Records drawn from a dataset
^^^^^^^^^^^^^^^^

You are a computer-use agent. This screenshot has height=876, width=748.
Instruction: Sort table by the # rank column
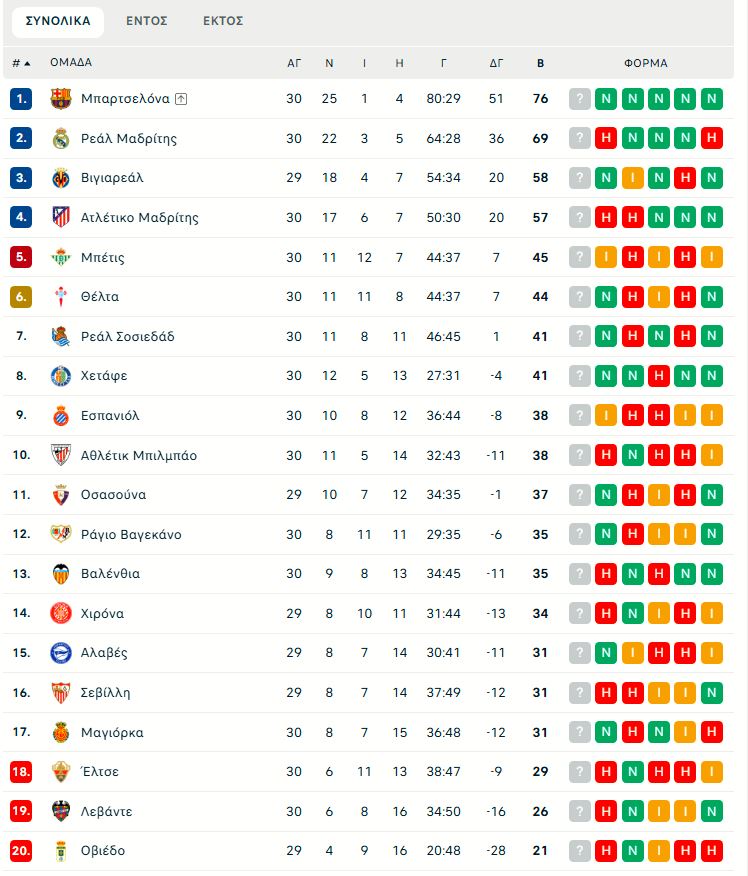coord(21,63)
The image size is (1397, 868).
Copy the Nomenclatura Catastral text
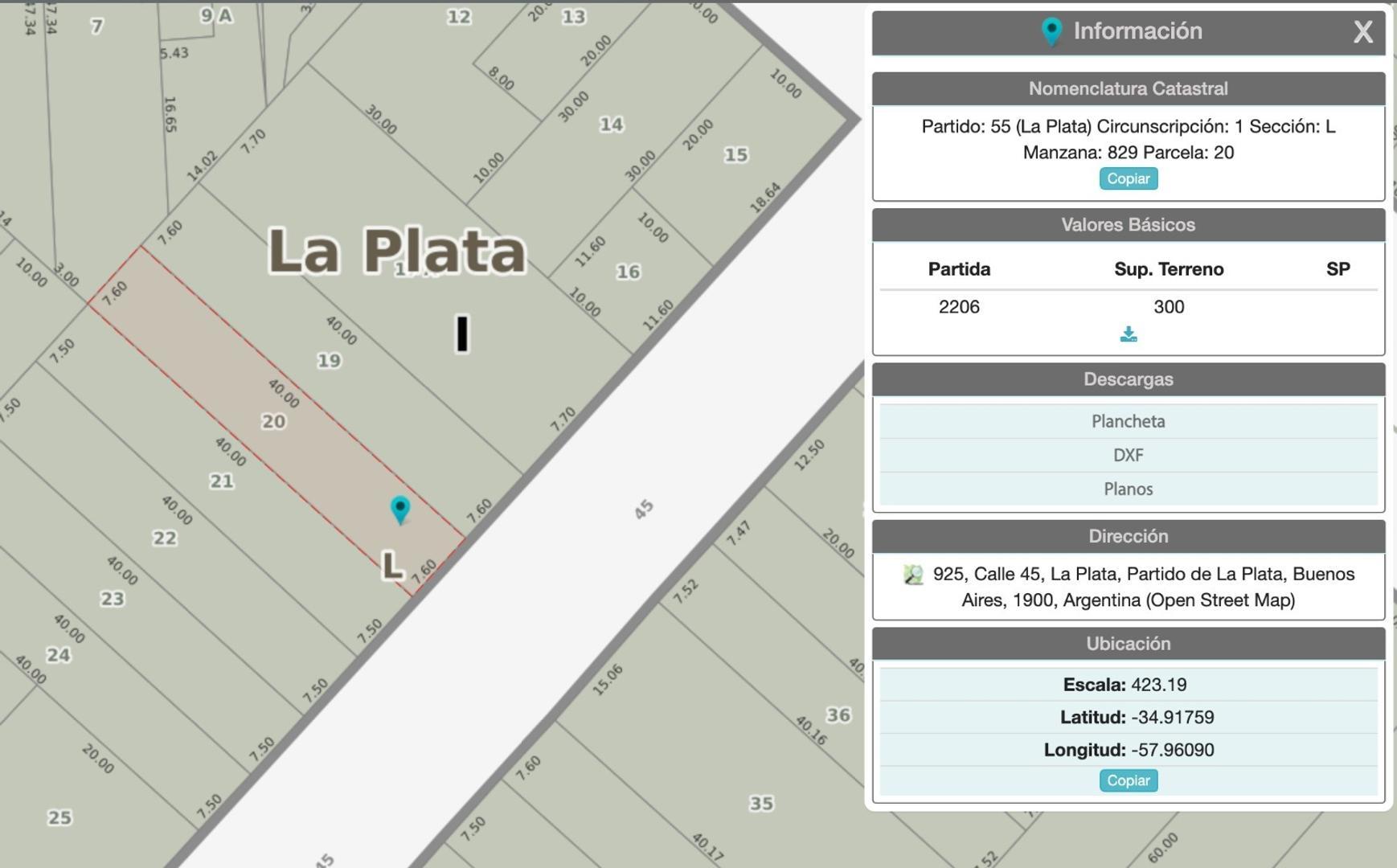click(1128, 178)
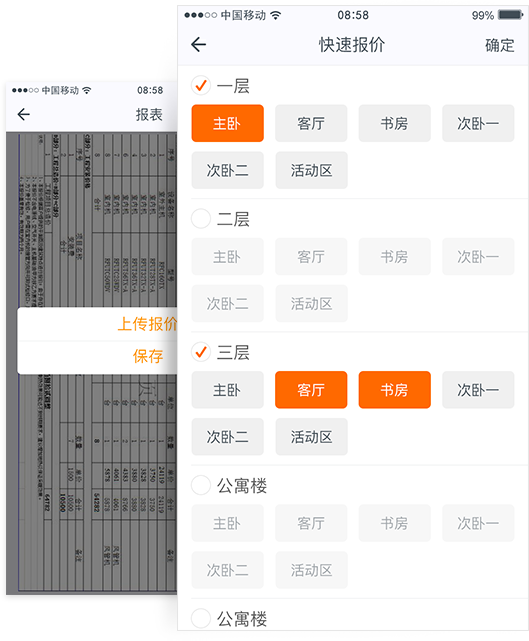Deselect 书房 under 三层
This screenshot has width=529, height=641.
click(395, 390)
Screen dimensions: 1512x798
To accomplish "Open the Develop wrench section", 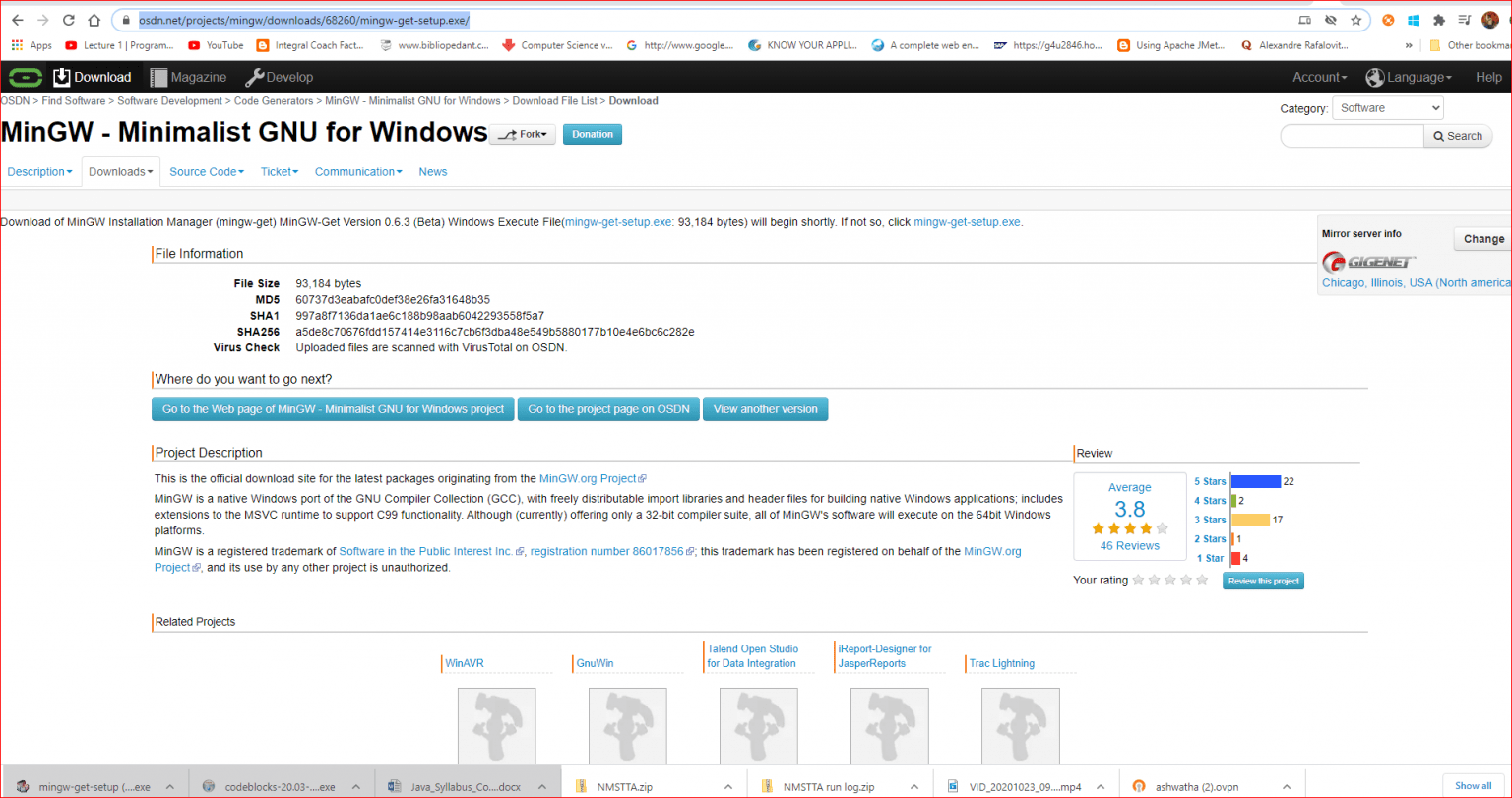I will pos(279,77).
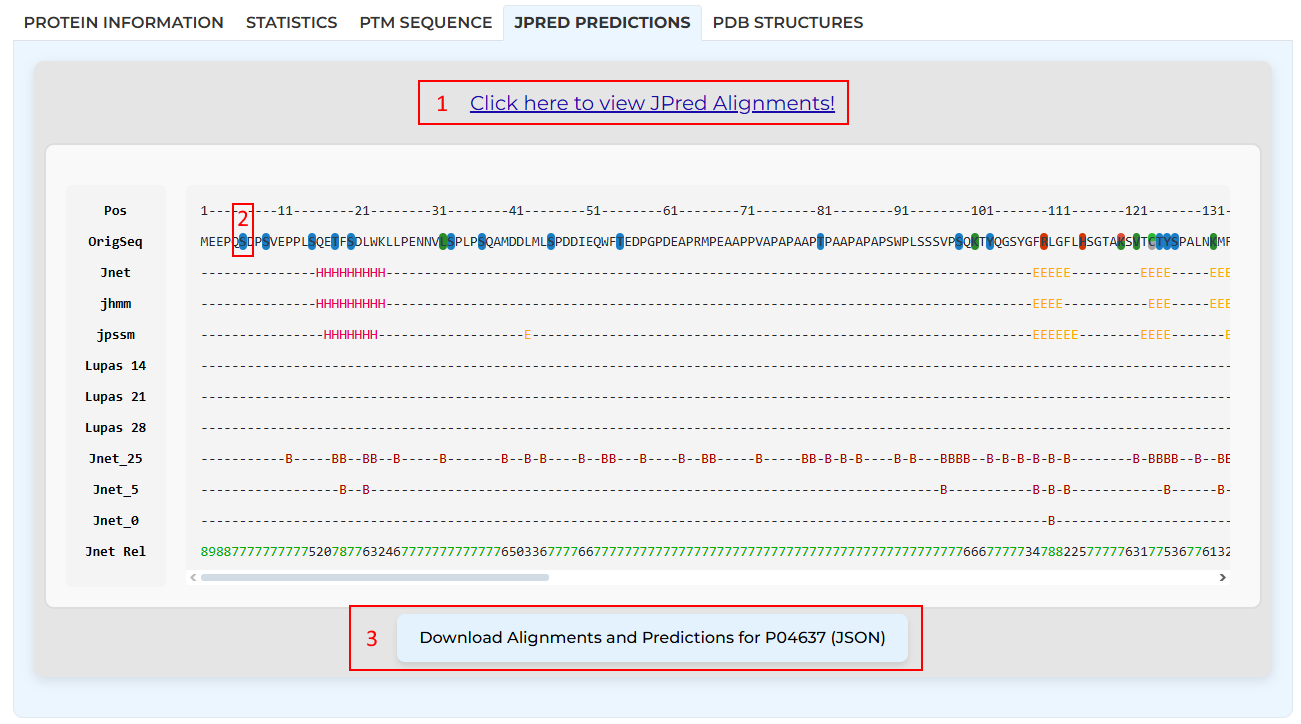Viewport: 1301px width, 724px height.
Task: Select the JPred Predictions tab
Action: [x=601, y=22]
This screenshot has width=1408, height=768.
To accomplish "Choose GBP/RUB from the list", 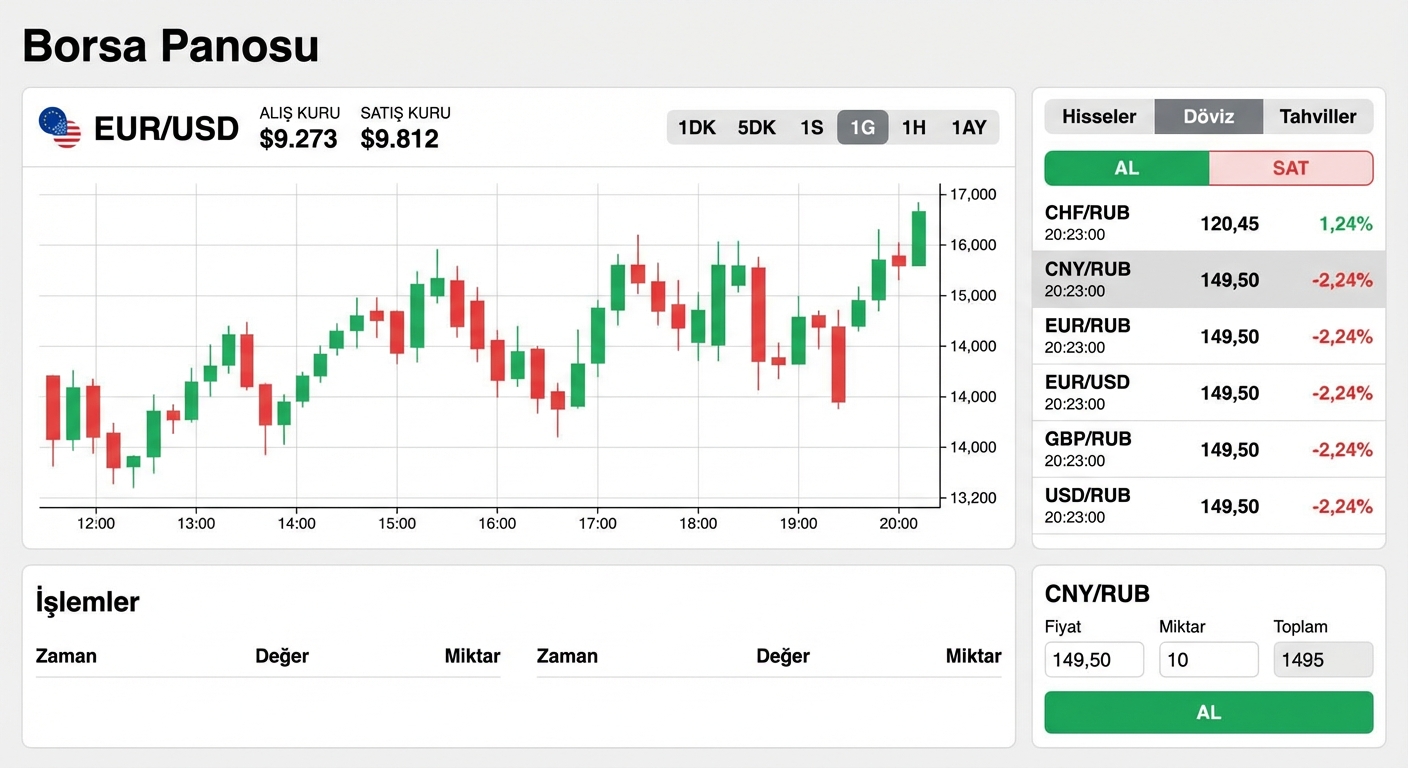I will (1209, 449).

^^^^^^^^^^^^^^^^

Output the records above as they stand, from the first line to the line with "The image size is (1397, 868).", inclusive, and exclude the pictures.

RESULT FOR THIS EXERCISE:
You are a computer-use agent. This screenshot has height=876, width=748.
Instruction: Sort table by the # rank column
coord(21,63)
The image size is (1397, 868).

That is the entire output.